Lebia Greenhead vs Brimstone
Side-by-side species comparison
| Attribute | Lebia Greenhead | Brimstone |
|---|---|---|
| Scientific Name | Lebia viridis | Gonepteryx rhamni |
| Order | Coleoptera | Lepidoptera |
| Family | Carabidae | Pieridae |
| Size | 5-8 mm | 52-60 mm wingspan |
| Habitat | Heathland | Heathland |
| Diet | Parasitoids | Nectar Feeders |
| Regions | Eastern North America | Europe, Asia, North Africa |
| Conservation | Least Concern | Least Concern |
Lebia Greenhead
A small, brightly colored ground beetle with a metallic green head and pronotum and reddish-brown elytra.

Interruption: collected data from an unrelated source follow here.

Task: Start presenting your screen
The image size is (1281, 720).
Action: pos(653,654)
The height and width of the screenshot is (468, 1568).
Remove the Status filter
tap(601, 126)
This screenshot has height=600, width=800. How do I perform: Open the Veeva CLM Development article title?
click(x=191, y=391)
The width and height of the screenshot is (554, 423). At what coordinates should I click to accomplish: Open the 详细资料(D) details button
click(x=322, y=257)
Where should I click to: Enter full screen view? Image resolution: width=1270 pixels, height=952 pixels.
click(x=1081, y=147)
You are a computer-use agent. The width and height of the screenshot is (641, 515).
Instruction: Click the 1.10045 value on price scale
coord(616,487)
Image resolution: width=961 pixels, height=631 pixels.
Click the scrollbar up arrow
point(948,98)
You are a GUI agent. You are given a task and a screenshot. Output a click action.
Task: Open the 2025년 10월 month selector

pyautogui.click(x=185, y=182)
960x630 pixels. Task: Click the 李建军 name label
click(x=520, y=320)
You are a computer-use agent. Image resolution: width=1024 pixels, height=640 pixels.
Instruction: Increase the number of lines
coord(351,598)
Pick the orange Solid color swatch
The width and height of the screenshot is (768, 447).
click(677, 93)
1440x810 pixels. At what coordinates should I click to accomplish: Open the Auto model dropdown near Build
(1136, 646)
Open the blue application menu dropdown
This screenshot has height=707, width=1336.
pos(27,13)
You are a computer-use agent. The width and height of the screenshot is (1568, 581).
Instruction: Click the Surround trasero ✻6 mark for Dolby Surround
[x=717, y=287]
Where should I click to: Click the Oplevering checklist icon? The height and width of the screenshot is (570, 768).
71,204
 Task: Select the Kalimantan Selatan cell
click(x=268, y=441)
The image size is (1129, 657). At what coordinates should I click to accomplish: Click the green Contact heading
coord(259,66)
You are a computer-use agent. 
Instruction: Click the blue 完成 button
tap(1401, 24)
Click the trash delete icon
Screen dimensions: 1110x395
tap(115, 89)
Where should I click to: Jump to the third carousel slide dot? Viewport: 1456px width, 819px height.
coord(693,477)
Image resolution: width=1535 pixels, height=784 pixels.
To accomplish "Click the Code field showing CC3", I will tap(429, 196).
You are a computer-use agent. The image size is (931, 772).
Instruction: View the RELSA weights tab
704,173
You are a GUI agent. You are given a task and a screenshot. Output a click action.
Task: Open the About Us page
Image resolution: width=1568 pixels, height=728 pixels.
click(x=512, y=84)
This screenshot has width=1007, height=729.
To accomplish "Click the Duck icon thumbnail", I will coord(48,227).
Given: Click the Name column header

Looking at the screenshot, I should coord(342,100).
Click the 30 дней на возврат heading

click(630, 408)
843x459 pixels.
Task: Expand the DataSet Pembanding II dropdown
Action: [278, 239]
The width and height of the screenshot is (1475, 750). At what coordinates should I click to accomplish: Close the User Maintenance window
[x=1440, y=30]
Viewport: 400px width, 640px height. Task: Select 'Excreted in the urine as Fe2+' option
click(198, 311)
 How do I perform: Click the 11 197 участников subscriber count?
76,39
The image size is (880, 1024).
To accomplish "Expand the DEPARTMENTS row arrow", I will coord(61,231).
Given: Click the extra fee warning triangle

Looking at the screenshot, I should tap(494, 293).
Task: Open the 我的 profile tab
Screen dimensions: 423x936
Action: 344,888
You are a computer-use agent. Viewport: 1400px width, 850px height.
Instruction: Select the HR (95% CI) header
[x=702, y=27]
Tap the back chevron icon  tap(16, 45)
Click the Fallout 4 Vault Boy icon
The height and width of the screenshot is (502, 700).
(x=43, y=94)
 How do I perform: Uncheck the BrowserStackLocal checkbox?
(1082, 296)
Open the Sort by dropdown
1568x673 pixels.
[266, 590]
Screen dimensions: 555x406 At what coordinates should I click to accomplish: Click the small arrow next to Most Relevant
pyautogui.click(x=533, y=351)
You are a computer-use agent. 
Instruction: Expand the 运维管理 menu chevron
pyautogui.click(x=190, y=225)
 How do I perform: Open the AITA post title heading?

Its larvae are parasitoids of leaf beetle pupae, an unusual life history for carabids.
Did You Know?
Its larvae are ectoparasitoids that attach to and consume leaf beetle pupae, a lifestyle extremely rare among ground beetles and more typical of parasitic wasps.
Brimstone
Males are vivid sulphur-yellow; females are pale greenish-white. Leaf-shaped wings provide excellent camouflage at rest.
Did You Know?
The word butterfly may derive from the butter-yellow colour of the Brimstone, one of the earliest to fly.